The present disclosure relates to torque dampener for a vehicle propulsion system.

INTRODUCTION

This introduction generally presents the context of the disclosure. Work of the presently named inventors, to the extent it is described in this introduction, as well as aspects of the description that may not otherwise qualify as prior art at the time of filing, are neither expressly nor impliedly admitted as prior art against this disclosure.

Vehicle propulsion systems may incorporate transfer gears that includes a drive pinion mated with an output or driven gear. These transfer gears have backlash designed into the system. Backlash is the clearance between the mating gear teeth that permits the gears to mesh without binding, to provide space for lubrication, and to enable assembly. Exemplary vehicle propulsion systems which include transfer gears include manual transmissions and dual clutch transmissions.

An exemplary dual clutch transmission 100 is illustrated in FIG. 1. The transmission 100 includes an input shaft 102, an output shaft 104, and a gearing arrangement 106. The input shaft 102 may be separate from the transmission 100 and form part of or be connected with a flywheel or other output from a prime mover (not shown). The output shaft 104 is rotatably driven by a final drive assembly 108. The transmission 100 further includes a dual clutch assembly 110. The gearing arrangement 106 includes a first input shaft 112, a second input shaft 114, a first countershaft 116, and a second countershaft 118. The second input shaft 114 is a sleeve shaft that is concentric with and overlies the first input shaft 112. The first and second countershafts, 116 and 118, are connected through first transfer gear 120 and second transfer gear 122, respectively, to the final drive assembly 108 via output transfer gear 124.

The dual clutch assembly 110 is connectable between the input shaft 102 and the first and second input shafts 112 and 114. The dual clutch assembly 110 includes a first clutch 126 for selectively engaging the input shaft 102 to the first input shaft 112 and a second clutch 128 for selectively engaging the input shaft 102 to the second input shaft 114.

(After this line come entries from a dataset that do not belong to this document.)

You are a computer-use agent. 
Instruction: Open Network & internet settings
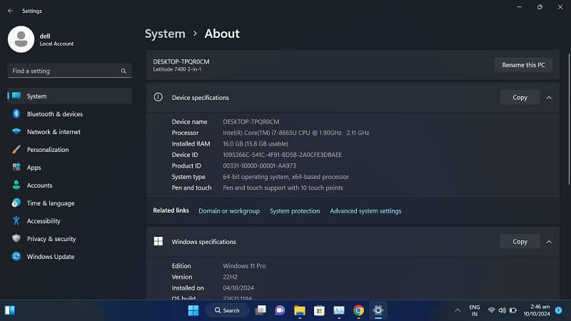click(x=54, y=132)
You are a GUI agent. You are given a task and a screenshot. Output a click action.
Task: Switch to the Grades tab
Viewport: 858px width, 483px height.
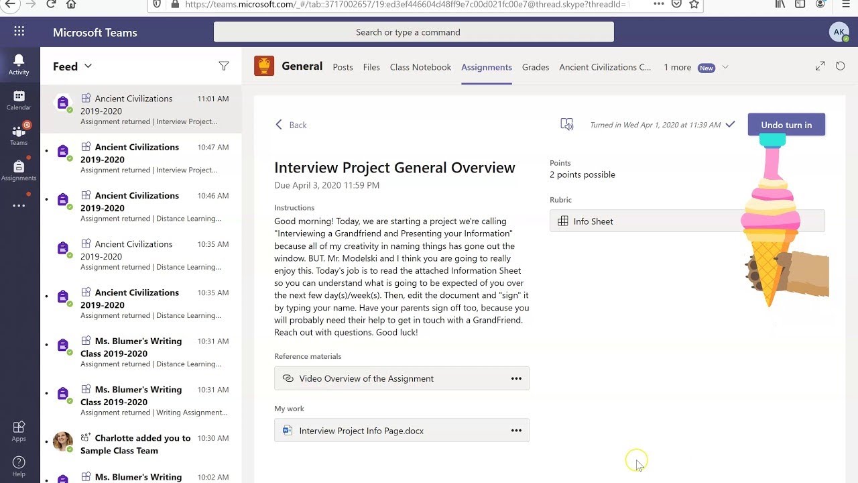[536, 67]
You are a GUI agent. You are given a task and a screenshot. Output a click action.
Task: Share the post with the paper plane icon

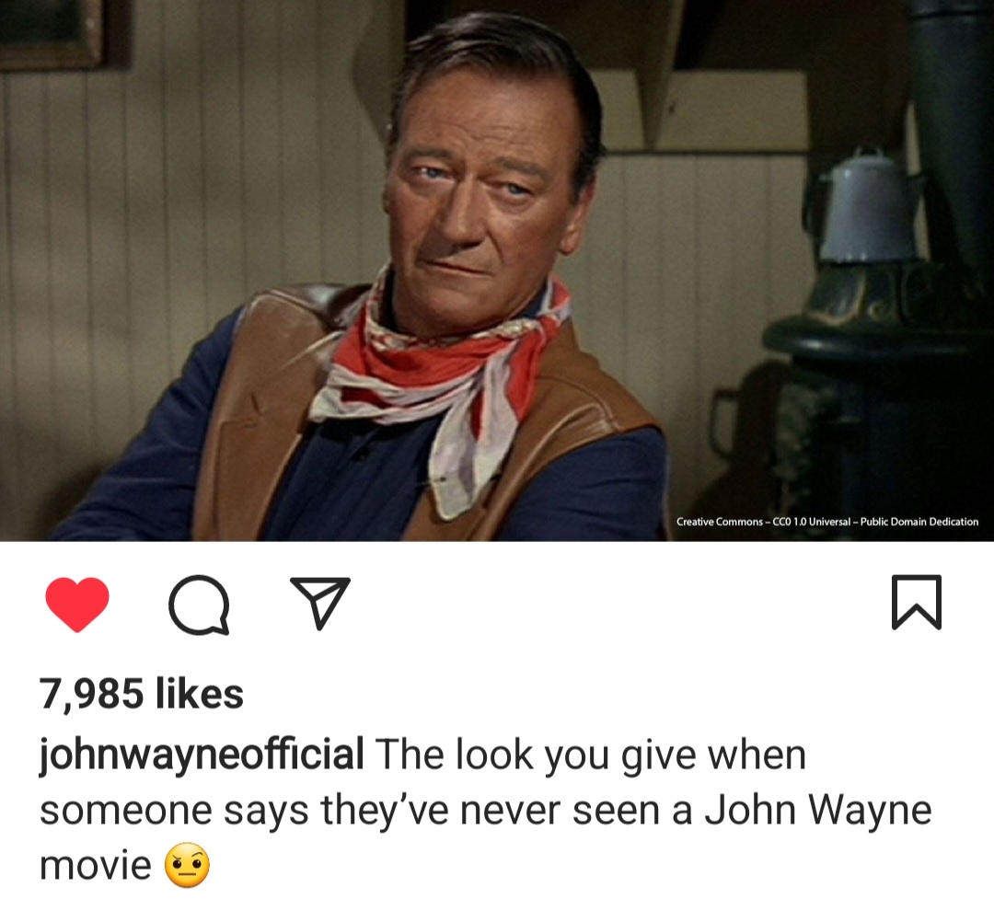point(320,603)
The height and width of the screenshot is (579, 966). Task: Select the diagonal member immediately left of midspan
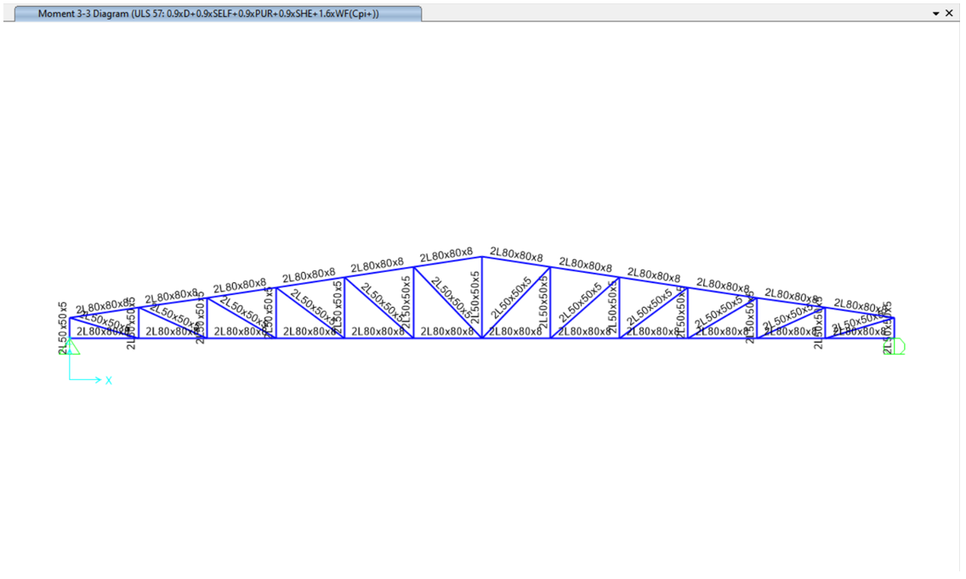point(448,302)
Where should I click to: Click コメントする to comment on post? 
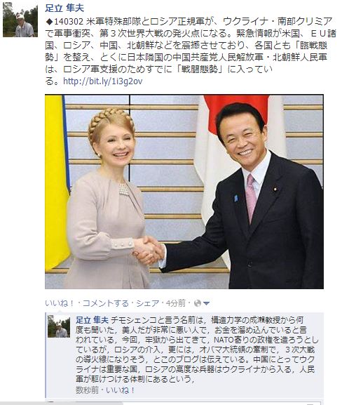click(x=106, y=303)
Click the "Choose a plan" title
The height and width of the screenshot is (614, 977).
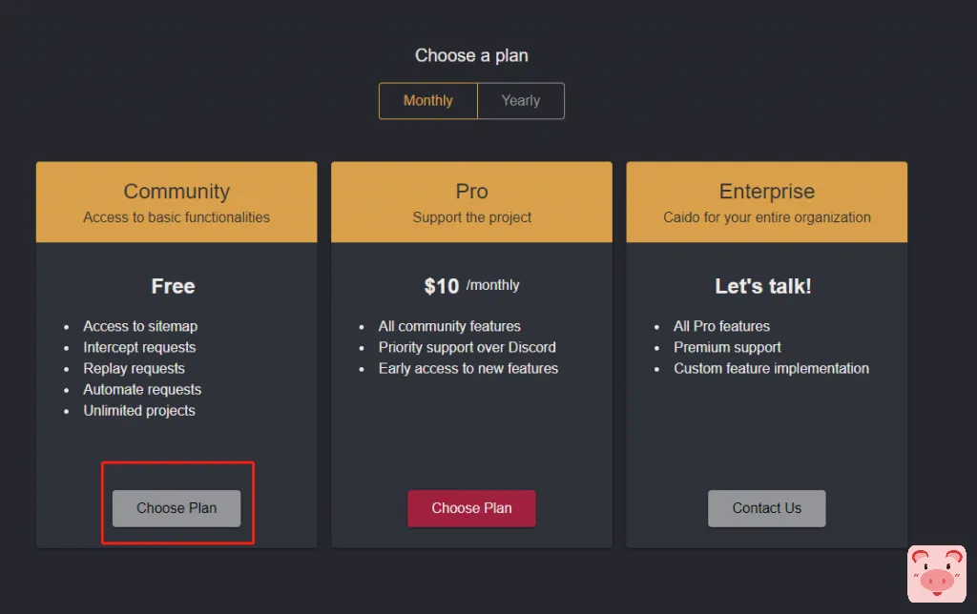click(x=471, y=55)
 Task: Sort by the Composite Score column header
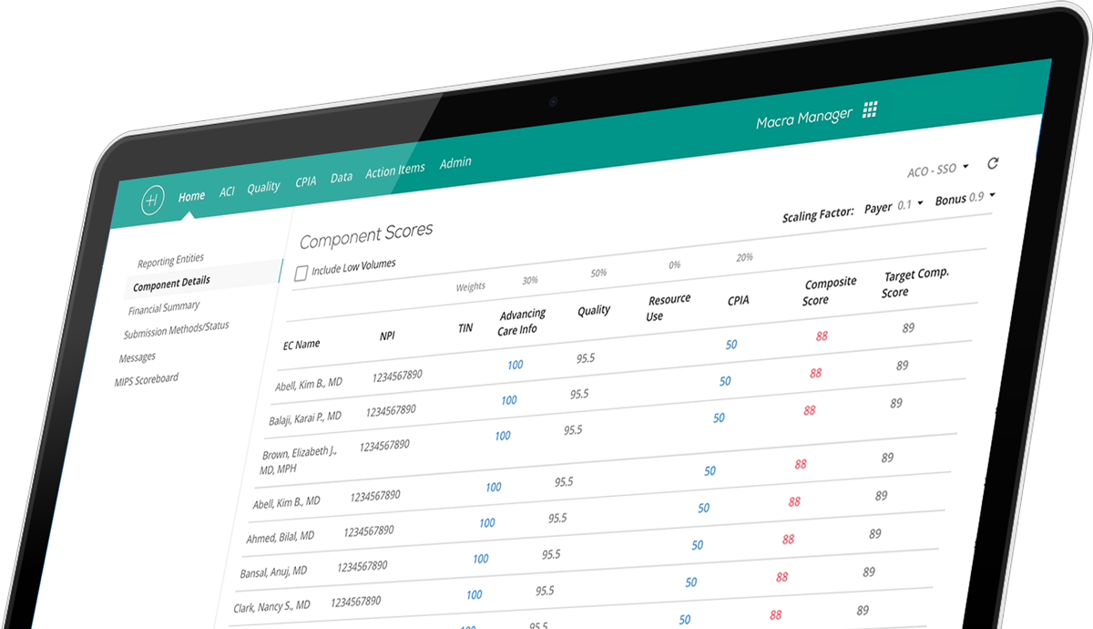coord(830,291)
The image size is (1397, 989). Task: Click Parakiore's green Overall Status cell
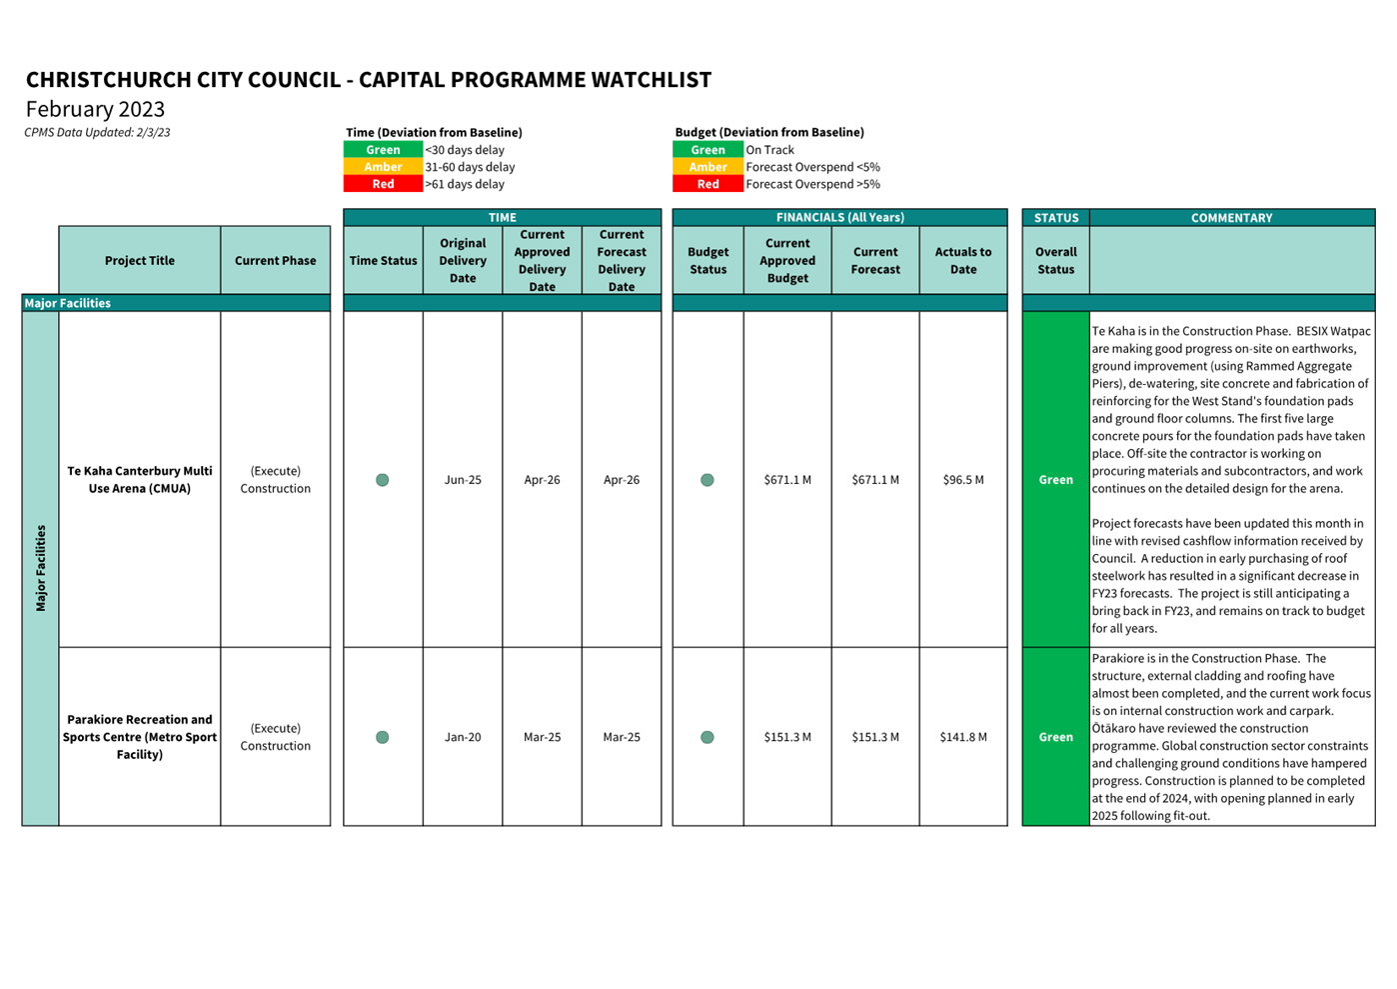click(1055, 737)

The gearing arrangement 106 further includes a plurality of co-planar, intermeshing gear sets 130, 132, 134, 136, 138, 140, and 142, which each include intermeshing gear pairs. Intermeshing gear sets 130, 132, 134, and 136 are connected by respective intermeshing gear pairs to the second input shaft 114 and intermeshing gear sets 138, 140, and 142 are connected by respective intermeshing gear pairs to the first input shaft 112. Therefore, as is clearly illustrated by the exemplary dual clutch transmission of FIG. 1, both the first input shaft 112 and the second input shaft 114 are always connected to the output transfer gear 124 even though they are not always connected to the input shaft 102, via the dual clutch assembly 110. This structure lends itself to a problem. While one of the transfer shafts 112 or 114 may be transmitting a load, the other transfer shaft may have a gear set which has been pre-selected in anticipation for the next gear ratio change and which is not transmitting a load. The unloaded transfer shaft is still always connected to the output transfer gear 124. As a result, the unloaded state and the presence of backlash in the gears in the unloaded gear set may cause undesirable vibration, oscillations, and/or noise. The only thing which may resist the oscillations in that gear set may be the inertia in the unloaded transfer shaft and the very minimal friction from the bearings supporting that transfer shaft. However, the resistance to oscillations from these features is very limited.

SUMMARY

In an exemplary aspect, a magnetorheological dampener for a transmission of a vehicle propulsion system of a vehicle includes a rotor connected to a rotatable shaft of the transmission, a housing defining a cavity in which a portion of the rotor is positioned, a magnetorheological fluid within the cavity of the housing and in contact with a surface of the rotor and a surface of the housing opposing the surface of the rotor, an electromagnetic coil adapted to generate a magnetic field within the magnetorheological fluid, and a controller that controls activation of the electromagnetic coil.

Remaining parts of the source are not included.